Ladies! Check your frontages! We’ve been searching for decades to discover just why it’s so damn hard for woman to advance in parliament or the media. Why are there just five women in the cabinet? Still, with 21% of posts, female politicians are only doing slightly worse that female journalists, who racked up 22% of articles; compared to the Today programme (where a measly 16% of reporters and guests were women), the House of Commons is a full-skirted matriarchy. The good news, though, is that Anne McElvoy has figured it out, and the answer is right under your nose. The answer is boobs.

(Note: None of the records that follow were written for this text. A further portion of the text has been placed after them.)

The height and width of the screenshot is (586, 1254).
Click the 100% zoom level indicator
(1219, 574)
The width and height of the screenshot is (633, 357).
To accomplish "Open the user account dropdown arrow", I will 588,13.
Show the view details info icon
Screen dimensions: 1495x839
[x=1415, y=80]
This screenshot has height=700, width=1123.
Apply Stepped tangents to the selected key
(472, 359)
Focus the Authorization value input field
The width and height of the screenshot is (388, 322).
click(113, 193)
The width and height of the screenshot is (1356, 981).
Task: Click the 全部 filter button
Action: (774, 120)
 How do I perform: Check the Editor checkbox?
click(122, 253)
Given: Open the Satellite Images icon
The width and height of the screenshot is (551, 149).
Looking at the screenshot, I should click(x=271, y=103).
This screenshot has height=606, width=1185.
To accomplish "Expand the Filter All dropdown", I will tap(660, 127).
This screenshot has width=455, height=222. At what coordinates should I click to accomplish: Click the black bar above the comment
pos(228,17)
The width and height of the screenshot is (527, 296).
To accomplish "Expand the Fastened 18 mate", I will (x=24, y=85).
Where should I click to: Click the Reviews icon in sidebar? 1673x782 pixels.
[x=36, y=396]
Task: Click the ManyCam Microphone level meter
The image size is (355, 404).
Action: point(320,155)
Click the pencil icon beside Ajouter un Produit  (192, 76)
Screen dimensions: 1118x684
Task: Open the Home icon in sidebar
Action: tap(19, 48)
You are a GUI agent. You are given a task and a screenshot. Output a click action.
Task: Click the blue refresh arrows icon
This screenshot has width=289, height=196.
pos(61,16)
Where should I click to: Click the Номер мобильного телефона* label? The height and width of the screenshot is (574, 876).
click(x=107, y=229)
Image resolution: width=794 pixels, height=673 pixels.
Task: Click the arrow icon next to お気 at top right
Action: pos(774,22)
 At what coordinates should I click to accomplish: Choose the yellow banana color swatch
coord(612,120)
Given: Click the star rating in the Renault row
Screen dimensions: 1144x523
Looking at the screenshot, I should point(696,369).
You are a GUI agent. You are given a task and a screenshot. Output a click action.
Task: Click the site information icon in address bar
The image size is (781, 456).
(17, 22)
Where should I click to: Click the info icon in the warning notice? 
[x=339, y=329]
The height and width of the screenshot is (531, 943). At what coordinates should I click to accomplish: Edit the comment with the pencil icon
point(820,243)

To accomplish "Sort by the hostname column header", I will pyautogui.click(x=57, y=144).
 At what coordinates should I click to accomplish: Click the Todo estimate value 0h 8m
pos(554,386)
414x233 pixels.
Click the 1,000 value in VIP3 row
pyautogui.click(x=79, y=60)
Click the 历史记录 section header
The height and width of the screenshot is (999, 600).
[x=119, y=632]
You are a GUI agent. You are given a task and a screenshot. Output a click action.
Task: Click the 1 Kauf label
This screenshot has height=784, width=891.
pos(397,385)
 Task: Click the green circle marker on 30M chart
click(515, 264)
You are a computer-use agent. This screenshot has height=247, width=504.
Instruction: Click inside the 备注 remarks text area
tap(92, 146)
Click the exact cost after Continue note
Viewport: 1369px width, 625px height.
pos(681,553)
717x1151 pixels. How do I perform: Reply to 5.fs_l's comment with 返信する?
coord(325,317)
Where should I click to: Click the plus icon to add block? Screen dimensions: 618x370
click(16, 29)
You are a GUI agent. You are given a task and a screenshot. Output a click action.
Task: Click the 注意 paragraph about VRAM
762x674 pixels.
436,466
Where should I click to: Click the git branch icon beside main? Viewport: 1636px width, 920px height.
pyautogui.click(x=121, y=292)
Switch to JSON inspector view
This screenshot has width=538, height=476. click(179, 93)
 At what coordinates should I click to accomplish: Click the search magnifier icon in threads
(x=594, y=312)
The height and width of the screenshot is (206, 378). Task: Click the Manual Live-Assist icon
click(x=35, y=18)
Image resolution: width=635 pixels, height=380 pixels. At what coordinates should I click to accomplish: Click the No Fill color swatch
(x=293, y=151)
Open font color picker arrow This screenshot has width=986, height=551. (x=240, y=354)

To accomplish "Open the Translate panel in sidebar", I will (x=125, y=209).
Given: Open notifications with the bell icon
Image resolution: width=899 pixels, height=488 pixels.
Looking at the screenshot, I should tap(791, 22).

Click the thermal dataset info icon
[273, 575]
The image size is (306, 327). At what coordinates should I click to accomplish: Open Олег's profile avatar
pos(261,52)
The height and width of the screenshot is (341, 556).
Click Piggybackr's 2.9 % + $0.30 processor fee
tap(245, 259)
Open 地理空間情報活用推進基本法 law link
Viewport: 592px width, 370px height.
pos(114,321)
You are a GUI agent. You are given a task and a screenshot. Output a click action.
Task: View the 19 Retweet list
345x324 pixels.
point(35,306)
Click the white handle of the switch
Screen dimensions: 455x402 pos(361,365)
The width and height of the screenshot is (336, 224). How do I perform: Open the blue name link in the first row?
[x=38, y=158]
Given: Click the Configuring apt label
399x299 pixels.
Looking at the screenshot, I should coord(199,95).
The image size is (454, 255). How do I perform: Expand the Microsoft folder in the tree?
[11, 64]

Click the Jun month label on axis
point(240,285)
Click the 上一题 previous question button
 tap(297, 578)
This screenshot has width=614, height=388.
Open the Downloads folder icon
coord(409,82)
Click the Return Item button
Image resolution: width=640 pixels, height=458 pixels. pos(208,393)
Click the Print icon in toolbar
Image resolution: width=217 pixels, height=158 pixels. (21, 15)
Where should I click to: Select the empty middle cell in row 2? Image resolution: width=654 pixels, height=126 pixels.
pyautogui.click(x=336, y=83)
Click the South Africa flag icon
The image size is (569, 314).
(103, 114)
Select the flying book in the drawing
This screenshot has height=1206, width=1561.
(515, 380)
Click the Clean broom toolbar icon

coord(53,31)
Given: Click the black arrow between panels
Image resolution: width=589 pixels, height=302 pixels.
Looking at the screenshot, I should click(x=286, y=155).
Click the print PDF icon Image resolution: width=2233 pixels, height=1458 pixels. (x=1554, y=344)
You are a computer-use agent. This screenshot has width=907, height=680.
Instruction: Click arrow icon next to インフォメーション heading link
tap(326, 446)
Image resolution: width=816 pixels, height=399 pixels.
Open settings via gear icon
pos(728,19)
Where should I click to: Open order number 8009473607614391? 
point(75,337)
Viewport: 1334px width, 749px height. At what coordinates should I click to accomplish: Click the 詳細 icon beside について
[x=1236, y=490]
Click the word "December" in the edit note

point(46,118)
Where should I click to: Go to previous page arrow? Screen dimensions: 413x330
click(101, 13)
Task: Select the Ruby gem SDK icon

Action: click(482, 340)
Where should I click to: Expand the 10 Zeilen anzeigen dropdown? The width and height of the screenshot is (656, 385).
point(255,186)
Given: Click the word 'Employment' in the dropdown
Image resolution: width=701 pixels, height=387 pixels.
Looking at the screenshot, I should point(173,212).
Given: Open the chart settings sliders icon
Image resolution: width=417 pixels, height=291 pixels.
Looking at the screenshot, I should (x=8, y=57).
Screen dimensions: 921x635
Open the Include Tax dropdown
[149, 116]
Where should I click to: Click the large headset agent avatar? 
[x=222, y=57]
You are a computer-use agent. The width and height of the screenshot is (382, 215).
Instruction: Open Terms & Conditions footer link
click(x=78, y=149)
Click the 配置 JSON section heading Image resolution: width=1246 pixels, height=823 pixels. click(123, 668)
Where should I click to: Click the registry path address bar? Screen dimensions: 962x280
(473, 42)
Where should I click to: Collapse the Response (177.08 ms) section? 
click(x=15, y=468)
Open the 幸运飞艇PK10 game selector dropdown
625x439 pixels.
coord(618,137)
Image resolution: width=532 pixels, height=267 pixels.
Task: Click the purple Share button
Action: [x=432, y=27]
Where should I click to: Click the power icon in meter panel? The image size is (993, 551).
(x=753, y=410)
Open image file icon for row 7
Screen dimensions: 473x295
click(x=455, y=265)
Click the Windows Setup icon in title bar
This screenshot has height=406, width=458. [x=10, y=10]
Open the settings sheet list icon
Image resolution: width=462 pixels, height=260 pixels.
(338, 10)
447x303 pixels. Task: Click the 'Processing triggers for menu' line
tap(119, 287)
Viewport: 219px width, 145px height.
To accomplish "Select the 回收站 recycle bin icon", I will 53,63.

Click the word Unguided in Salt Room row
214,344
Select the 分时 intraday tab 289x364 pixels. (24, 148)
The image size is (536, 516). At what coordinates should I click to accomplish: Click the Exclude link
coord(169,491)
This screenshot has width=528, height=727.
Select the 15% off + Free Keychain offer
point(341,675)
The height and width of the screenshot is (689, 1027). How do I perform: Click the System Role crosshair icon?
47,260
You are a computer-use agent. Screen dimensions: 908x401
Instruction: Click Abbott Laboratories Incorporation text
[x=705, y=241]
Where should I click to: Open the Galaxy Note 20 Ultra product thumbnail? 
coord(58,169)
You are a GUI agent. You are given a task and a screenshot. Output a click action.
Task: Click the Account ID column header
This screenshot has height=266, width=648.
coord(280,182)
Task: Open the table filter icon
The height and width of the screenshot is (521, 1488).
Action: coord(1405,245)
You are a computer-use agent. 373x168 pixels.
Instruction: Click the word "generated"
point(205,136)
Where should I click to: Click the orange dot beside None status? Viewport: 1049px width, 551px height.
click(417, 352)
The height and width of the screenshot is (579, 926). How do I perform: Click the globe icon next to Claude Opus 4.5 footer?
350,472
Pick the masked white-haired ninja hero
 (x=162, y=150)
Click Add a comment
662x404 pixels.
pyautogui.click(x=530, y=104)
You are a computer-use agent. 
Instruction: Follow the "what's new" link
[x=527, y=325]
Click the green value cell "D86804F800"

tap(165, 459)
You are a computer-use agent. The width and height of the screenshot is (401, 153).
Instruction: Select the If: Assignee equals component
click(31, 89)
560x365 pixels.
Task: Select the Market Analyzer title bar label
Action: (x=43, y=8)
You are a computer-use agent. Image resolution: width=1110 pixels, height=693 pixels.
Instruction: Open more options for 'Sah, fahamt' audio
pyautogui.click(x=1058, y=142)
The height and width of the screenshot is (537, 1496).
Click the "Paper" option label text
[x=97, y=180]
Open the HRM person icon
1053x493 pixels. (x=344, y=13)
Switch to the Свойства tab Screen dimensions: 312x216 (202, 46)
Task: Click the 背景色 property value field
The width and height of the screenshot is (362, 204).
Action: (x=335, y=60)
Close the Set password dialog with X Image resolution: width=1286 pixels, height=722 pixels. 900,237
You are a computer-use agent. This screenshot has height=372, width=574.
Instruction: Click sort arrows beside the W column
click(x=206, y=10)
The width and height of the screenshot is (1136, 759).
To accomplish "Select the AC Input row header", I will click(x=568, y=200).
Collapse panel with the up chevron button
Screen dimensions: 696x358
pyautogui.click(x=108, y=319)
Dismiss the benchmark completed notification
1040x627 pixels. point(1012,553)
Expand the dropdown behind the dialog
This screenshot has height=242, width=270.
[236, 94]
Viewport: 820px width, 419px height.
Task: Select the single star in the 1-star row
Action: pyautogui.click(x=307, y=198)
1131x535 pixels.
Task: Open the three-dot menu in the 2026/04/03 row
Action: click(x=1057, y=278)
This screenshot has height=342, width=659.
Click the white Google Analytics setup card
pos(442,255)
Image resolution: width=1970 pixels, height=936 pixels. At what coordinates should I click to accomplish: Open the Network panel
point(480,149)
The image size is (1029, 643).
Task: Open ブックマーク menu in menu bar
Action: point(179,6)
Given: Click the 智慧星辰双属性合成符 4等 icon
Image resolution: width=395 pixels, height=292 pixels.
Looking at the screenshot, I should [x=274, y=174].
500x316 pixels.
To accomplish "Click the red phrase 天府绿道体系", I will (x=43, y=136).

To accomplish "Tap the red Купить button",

“Just put your cleavage away if you don’t want it commented on,” McElvoy told the first meeting of the All-Party Women’s Group. Of course! The main drag on women’s success comes from the terrible burden of our mammary glands, like two squidgy cannonballs chained to our torsos and dragging us down, down, down. The only thing we can do is hide them away, hoping that we can conceal them sufficiently for the world to take us seriously.
Because – and this is very, very important – tits are the opposite of intelligence. The more noticeable the former are, the less merit it’s possible for the latter to obtain. They’re a literal obstacle to achievement: puny women would struggle to approach a microphone anyway, even without the adipose barrier of their own cleavages blocking the way. You can hardly expect a girl to carry a dispatch box, let alone one already weighed down with humungous wobble-pockets.
Luckily, McElvoy seems to have checked with the rest of the world, and brokered an agreement. If we ladies pretend we don’t have breasts, the patriarchy will ignore them too! As proof of how successful this strategy can be, just look at the career of Clare Short. Ever professionally dressed, always keeping her cleavage carefully wrapped in the modesty-double of scarf and blouse, Short shimmied through her ministerial career without so much as a swipe at her appearance.
Well, apart from the time the Sun called her “fat and ugly”. But she probably provoked it by flashing her tits at the newspaper… What? She wanted the newspaper to stop flashing tits at her? Well this is confusing. Everybody! Put down the polo necks! The McElvoy advice might not be completely reliable! Still, at least we can look to Janet Street-Porter and Gillian Shephard for some robust, positive contributions. We should all “stop whinging” and “not get hung up on the stuff you read about yourself in the papers or be enticed into victimhood”, apparently. See that portion of public life we’ve been gifted, ladies? That magnificent, generous fifth of democracy that we have to play in? The only way we get to keep it is by never suggesting it should be any bigger.
Well, I say “we” have been gifted it. Actually it’s gone to them – Street-Porter, McElvoy, Shephard and their Thatcherite like. The kind of women who’ve been able to thrive in a world that has routinely squeezed power from the majority of their sex. Maybe they don’t actually know very much about how women generally could be better represented. Maybe it’s not even in their interests for that to happen, given that they’ve done alright with things as they are. Maybe the panel could have invited contributions from women who aren’t professional trolls, rather than damning itself to futility with its own cast list. And if I could just bind my chest tightly enough to have some ideas, I might even tell you what I think about how a culture of braying laddishness in politics works to keep women exactly where they are.